%in%不正确匹配字符串?

时间:2017-03-26 19:00:31

标签: r string function

我有一个功能,我正在尝试对无线电格式进行分类,但是,它无法正常工作。

findFormat <- function(format) {
  currentFormat <- c(strsplit(tolower(format), " "))
  if ("christian" %in% currentFormat || "gospel" %in% currentFormat || "religious" %in% currentFormat || "religion" %in% currentFormat) {
    return("Religious")
  }
  if ("pop" %in% currentFormat || "contemporary" %in% currentFormat || "mainstream" %in% currentFormat || "top" %in% currentFormat || "hot" %in% currentFormat || "hit" %in% currentFormat) {
    return("Pop or Contemporary")
  }
  if ("rock" %in% currentFormat || "alternative" %in% currentFormat || "indie" %in% currentFormat) {
    return("Rock, Alternative, or Indie")
  }
  if ("country" %in% currentFormat || "southern" %in% currentFormat) { 
    return("Country")
  }
  if ("urban" %in% currentFormat || "hip" %in% currentFormat || "rap" %in% currentFormat || "hip-hop" %in% currentFormat) {
    return("Hip-hop")
  }
  if ("jazz" %in% currentFormat || "blues" %in% currentFormat) {
    return("Jazz or Blues")
  }
  if ("latin" %in% currentFormat || "mexican" %in% currentFormat || "international" %in% currentFormat) {
    return("International")
  }
  if ("oldies" %in% currentFormat) { 
    return("Oldies")
  }
  if ("news/talk" %in% currentFormat || "news" %in% currentFormat || "talk" %in% currentFormat || "public" %in% currentFormat) { 
    return("News and Talk")
  }
  # Default
  return("Other")
}

现在,如果我运行findFormat("rap"),它将按预期返回[1] "Hip-hop",但如果我运行findFormat("rap and rhythm"),则会获得[1] Other。

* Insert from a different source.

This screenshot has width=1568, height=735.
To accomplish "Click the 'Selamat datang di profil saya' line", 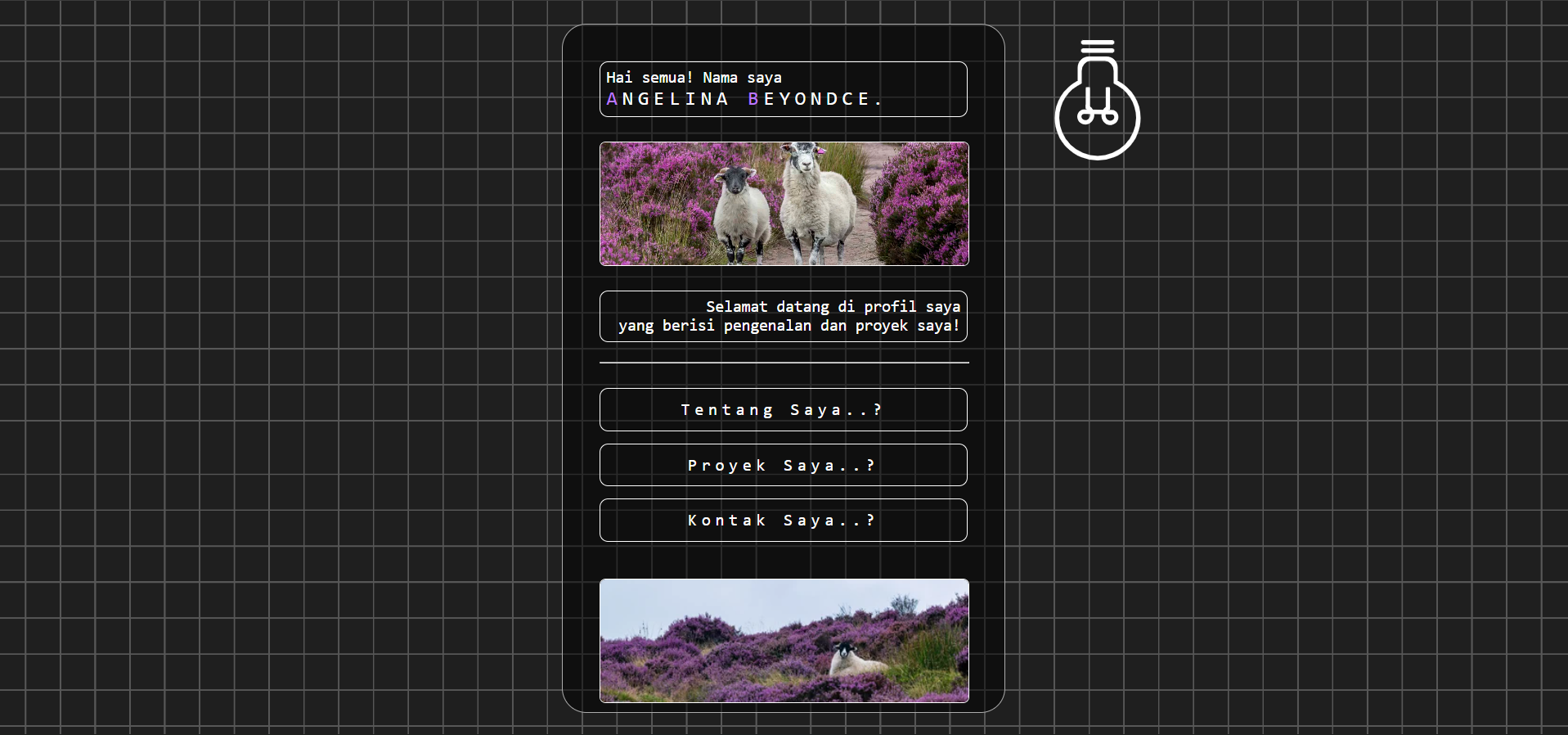I will pyautogui.click(x=833, y=307).
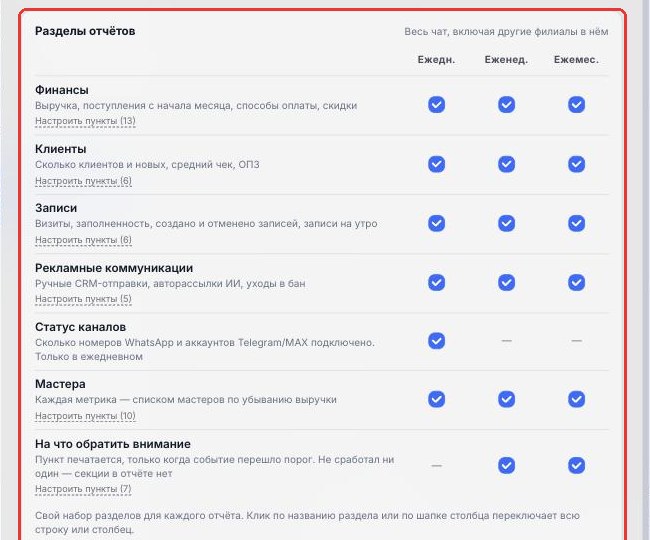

我不知道为什么,因为currentFormat应该只是一个字符串向量而"rap" %in% c("rap", "and", "rhythm")返回[1] TRUE。任何帮助将不胜感激!

1 个答案:

答案 0 :(得分:0)

我认为通过查找表解决这个问题可以更好地服务,或许是这样:

findFormat = function(fmt) {
  matchDT = 
    data.table(keyword = c('christian', 'gospel', 'religious', 'religion',
                           'pop', 'contemporary', 'mainstream', 'top',
                           'hot', 'hit', 'rock', 'alternative',' indie',
                           'country', 'southern', 'urban', 'hip', 
                           'hop', 'rap', 'jazz', 'blues', 'latin',
                           'mexican', 'international', 'oldies',
                           'news', 'talk'),
               format = c(rep('Religious', 4L), 
                          rep('Pop or Contemporary', 6L),
                          rep('Rock, Alternative, or Indie', 3L),
                          rep('Country', 2L), rep('Hip-Hop', 4L),
                          rep('Jazz or Blues', 2L),
                          rep('International', 3L), 'Oldies',
                          rep('News and Talk', 2L)),
               key = 'keyword')
  out = matchDT[strsplit(fmt, '[ [:punct:]]')[[1L]], nomatch = 0L]
  if (!length(out)) return('Other') else return(out$format)
}

findFormat('rap and rhythm')
# [1] "Hip-Hop"